#### Supplied data

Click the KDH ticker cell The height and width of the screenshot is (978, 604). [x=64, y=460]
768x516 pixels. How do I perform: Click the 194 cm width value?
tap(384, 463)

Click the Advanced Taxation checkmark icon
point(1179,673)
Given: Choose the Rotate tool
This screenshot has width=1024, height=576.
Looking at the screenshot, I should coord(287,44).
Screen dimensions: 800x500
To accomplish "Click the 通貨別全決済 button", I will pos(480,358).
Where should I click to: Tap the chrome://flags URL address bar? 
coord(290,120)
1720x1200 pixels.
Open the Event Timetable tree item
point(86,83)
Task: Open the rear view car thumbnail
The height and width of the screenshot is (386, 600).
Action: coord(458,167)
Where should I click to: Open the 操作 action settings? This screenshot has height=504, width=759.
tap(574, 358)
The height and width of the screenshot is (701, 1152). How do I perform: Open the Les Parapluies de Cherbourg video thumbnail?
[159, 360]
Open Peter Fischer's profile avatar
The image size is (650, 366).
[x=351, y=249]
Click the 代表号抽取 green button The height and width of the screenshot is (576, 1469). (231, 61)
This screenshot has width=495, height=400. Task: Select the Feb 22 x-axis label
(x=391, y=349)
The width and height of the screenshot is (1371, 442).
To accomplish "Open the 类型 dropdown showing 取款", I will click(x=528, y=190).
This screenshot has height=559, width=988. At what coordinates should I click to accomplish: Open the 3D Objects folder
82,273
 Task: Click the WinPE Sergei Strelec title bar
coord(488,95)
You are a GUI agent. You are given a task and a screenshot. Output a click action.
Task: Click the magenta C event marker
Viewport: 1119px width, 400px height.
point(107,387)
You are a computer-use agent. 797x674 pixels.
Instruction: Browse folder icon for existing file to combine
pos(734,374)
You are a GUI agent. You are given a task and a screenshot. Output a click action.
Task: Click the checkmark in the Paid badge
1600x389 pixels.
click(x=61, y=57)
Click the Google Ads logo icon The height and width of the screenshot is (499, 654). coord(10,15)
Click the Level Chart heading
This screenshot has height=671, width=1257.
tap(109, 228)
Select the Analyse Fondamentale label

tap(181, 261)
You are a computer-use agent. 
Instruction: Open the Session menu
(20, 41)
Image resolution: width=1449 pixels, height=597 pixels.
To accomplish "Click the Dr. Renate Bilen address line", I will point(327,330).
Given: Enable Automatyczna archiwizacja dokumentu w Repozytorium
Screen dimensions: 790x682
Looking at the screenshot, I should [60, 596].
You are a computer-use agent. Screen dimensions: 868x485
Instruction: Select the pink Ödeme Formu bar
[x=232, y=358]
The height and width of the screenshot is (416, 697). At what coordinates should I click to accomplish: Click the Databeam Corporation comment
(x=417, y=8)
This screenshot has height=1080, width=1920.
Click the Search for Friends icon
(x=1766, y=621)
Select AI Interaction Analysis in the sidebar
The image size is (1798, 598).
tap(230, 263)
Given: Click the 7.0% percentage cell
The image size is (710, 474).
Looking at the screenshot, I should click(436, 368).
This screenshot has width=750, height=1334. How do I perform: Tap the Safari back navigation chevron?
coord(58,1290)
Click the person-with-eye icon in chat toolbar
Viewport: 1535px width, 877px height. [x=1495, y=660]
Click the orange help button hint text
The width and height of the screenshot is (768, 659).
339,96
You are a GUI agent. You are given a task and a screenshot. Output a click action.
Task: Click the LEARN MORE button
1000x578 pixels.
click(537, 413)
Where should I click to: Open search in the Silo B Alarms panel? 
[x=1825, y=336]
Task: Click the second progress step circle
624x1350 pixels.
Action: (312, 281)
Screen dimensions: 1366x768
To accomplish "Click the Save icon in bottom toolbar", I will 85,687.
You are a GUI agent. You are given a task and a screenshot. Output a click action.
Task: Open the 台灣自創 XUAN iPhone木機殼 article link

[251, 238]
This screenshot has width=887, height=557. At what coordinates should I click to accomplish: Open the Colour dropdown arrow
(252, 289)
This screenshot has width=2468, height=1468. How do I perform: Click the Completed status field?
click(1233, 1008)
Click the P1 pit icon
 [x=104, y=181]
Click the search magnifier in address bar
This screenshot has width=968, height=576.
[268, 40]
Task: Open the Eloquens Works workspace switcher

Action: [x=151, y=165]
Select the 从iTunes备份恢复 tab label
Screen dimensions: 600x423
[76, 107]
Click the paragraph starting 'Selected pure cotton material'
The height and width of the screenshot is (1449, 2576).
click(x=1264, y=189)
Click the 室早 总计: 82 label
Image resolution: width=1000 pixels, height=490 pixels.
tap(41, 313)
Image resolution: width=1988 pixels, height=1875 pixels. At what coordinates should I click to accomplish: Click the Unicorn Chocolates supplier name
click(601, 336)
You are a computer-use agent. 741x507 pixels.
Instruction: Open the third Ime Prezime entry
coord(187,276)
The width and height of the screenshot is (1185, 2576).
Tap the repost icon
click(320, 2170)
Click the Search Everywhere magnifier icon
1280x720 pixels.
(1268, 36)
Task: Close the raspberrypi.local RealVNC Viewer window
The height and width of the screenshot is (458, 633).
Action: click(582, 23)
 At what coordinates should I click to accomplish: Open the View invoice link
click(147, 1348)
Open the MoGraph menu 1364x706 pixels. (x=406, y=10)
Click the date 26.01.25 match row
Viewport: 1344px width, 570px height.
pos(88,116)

#### Task objective
Reproduce the entries above exactly.

#### Exercise output
Click the KDH ticker cell The height and width of the screenshot is (978, 604). [x=64, y=460]
768x516 pixels. How do I perform: Click the 194 cm width value?
tap(384, 463)

Click the Advanced Taxation checkmark icon
point(1179,673)
Given: Choose the Rotate tool
This screenshot has width=1024, height=576.
Looking at the screenshot, I should coord(287,44).
Screen dimensions: 800x500
To accomplish "Click the 通貨別全決済 button", I will pos(480,358).
Where should I click to: Tap the chrome://flags URL address bar? 
coord(290,120)
1720x1200 pixels.
Open the Event Timetable tree item
point(86,83)
Task: Open the rear view car thumbnail
The height and width of the screenshot is (386, 600).
Action: coord(458,167)
Where should I click to: Open the 操作 action settings? This screenshot has height=504, width=759.
tap(574, 358)
The height and width of the screenshot is (701, 1152). How do I perform: Open the Les Parapluies de Cherbourg video thumbnail?
[159, 360]
Open Peter Fischer's profile avatar
The image size is (650, 366).
[x=351, y=249]
Click the 代表号抽取 green button The height and width of the screenshot is (576, 1469). (231, 61)
This screenshot has width=495, height=400. Task: Select the Feb 22 x-axis label
(x=391, y=349)
The width and height of the screenshot is (1371, 442).
To accomplish "Open the 类型 dropdown showing 取款", I will click(x=528, y=190).
This screenshot has height=559, width=988. At what coordinates should I click to accomplish: Open the 3D Objects folder
82,273
 Task: Click the WinPE Sergei Strelec title bar
coord(488,95)
You are a GUI agent. You are given a task and a screenshot. Output a click action.
Task: Click the magenta C event marker
Viewport: 1119px width, 400px height.
point(107,387)
You are a computer-use agent. 797x674 pixels.
Instruction: Browse folder icon for existing file to combine
pos(734,374)
You are a GUI agent. You are given a task and a screenshot. Output a click action.
Task: Click the checkmark in the Paid badge
1600x389 pixels.
click(x=61, y=57)
Click the Google Ads logo icon The height and width of the screenshot is (499, 654). coord(10,15)
Click the Level Chart heading
This screenshot has height=671, width=1257.
tap(109, 228)
Select the Analyse Fondamentale label

tap(181, 261)
You are a computer-use agent. 
Instruction: Open the Session menu
(20, 41)
Image resolution: width=1449 pixels, height=597 pixels.
To accomplish "Click the Dr. Renate Bilen address line", I will point(327,330).
Given: Enable Automatyczna archiwizacja dokumentu w Repozytorium
Screen dimensions: 790x682
Looking at the screenshot, I should [60, 596].
You are a computer-use agent. Screen dimensions: 868x485
Instruction: Select the pink Ödeme Formu bar
[x=232, y=358]
The height and width of the screenshot is (416, 697). At what coordinates should I click to accomplish: Click the Databeam Corporation comment
(x=417, y=8)
This screenshot has height=1080, width=1920.
Click the Search for Friends icon
(x=1766, y=621)
Select AI Interaction Analysis in the sidebar
The image size is (1798, 598).
tap(230, 263)
Given: Click the 7.0% percentage cell
The image size is (710, 474).
Looking at the screenshot, I should click(436, 368).
This screenshot has width=750, height=1334. How do I perform: Tap the Safari back navigation chevron?
coord(58,1290)
Click the person-with-eye icon in chat toolbar
Viewport: 1535px width, 877px height. [x=1495, y=660]
Click the orange help button hint text
The width and height of the screenshot is (768, 659).
339,96
You are a GUI agent. You are given a task and a screenshot. Output a click action.
Task: Click the LEARN MORE button
1000x578 pixels.
click(537, 413)
Where should I click to: Open search in the Silo B Alarms panel? 
[x=1825, y=336]
Task: Click the second progress step circle
624x1350 pixels.
Action: (312, 281)
Screen dimensions: 1366x768
To accomplish "Click the Save icon in bottom toolbar", I will 85,687.
You are a GUI agent. You are given a task and a screenshot. Output a click action.
Task: Open the 台灣自創 XUAN iPhone木機殼 article link

[251, 238]
This screenshot has width=887, height=557. At what coordinates should I click to accomplish: Open the Colour dropdown arrow
(252, 289)
This screenshot has width=2468, height=1468. How do I perform: Click the Completed status field?
click(1233, 1008)
Click the P1 pit icon
 [x=104, y=181]
Click the search magnifier in address bar
This screenshot has width=968, height=576.
[268, 40]
Task: Open the Eloquens Works workspace switcher

Action: [x=151, y=165]
Select the 从iTunes备份恢复 tab label
Screen dimensions: 600x423
[76, 107]
Click the paragraph starting 'Selected pure cotton material'
The height and width of the screenshot is (1449, 2576).
click(x=1264, y=189)
Click the 室早 总计: 82 label
Image resolution: width=1000 pixels, height=490 pixels.
tap(41, 313)
Image resolution: width=1988 pixels, height=1875 pixels. At what coordinates should I click to accomplish: Click the Unicorn Chocolates supplier name
click(601, 336)
You are a computer-use agent. 741x507 pixels.
Instruction: Open the third Ime Prezime entry
coord(187,276)
The width and height of the screenshot is (1185, 2576).
Tap the repost icon
click(320, 2170)
Click the Search Everywhere magnifier icon
1280x720 pixels.
(1268, 36)
Task: Close the raspberrypi.local RealVNC Viewer window
The height and width of the screenshot is (458, 633).
Action: click(582, 23)
 At what coordinates should I click to accomplish: Open the View invoice link
click(147, 1348)
Open the MoGraph menu 1364x706 pixels. (x=406, y=10)
Click the date 26.01.25 match row
Viewport: 1344px width, 570px height.
pos(88,116)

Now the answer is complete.